Fils et petit-fils de commerçant, Richard Fournier a hérité des gènes familiaux. «Vivant à Saint-Etienne, je vendais au lycée des chaussettes et des polos rapportés de Troyes grâce à des copains qui avaient le permis», se souvient ce dirigeant de 55 ans qui a poussé jusqu’au bac G2 (gestion) pour faire plaisir à ses parents. La suite est une étonnante succession d’activités comme la vente de broderies sur les marchés ou la fabrication de pierres ponces parfumées qu’il produisait au… Guatemala, où il a vécu ! Un vrai camelot qui assure vouloir «toujours oser pour ne pas être frustré de ne pas avoir essayé».
La preuve ? De retour en France, il reprend une PME dans le secteur des parfums d’intérieur, puis en crée une autre avant de revendre les deux et de se consacrer à sa nouvelle idée : le Comptoir de Mathilde (du prénom de sa grand-mère), des boutiques d’épicerie fine vite associées au chocolat. Après une première ouverture en 2007, le succès dépasse ses espérances avec, aujourd’hui, 152 magasins souvent en franchise, un site de production dans le Vaucluse (Camaret-sur-Aigues) et 45 millions d’euros de chiffre d’affaires.

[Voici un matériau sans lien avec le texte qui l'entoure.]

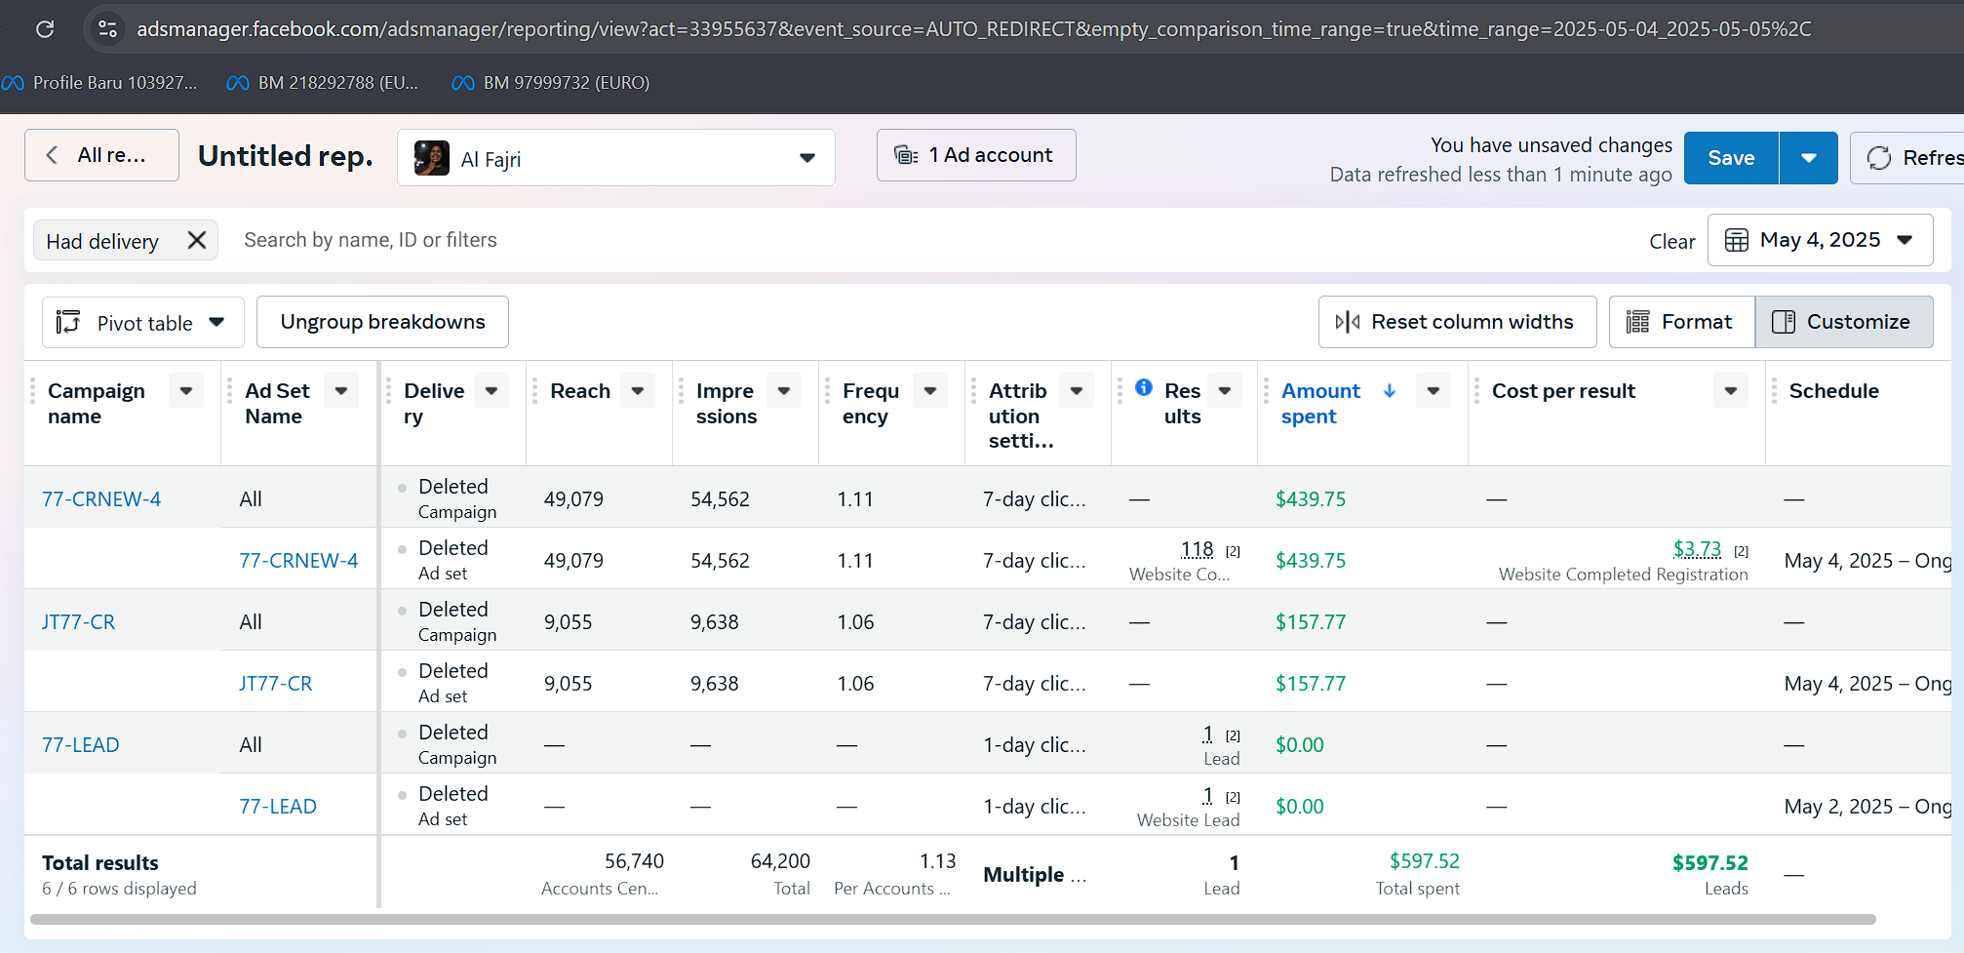Viewport: 1964px width, 953px height.
Task: Click the site info icon in address bar
Action: tap(108, 29)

«Les phases de structuration ont été délicates, car je voulais tout contrôler. Si j’avais fait des études, cela aurait peut-être été différent...» Mais cela ne l’a pas empêché de continuer de croître en reprenant récemment les marques de confiserie Maison de la Chatine et la Cure Gourmande. Bon sang ne saurait mentir.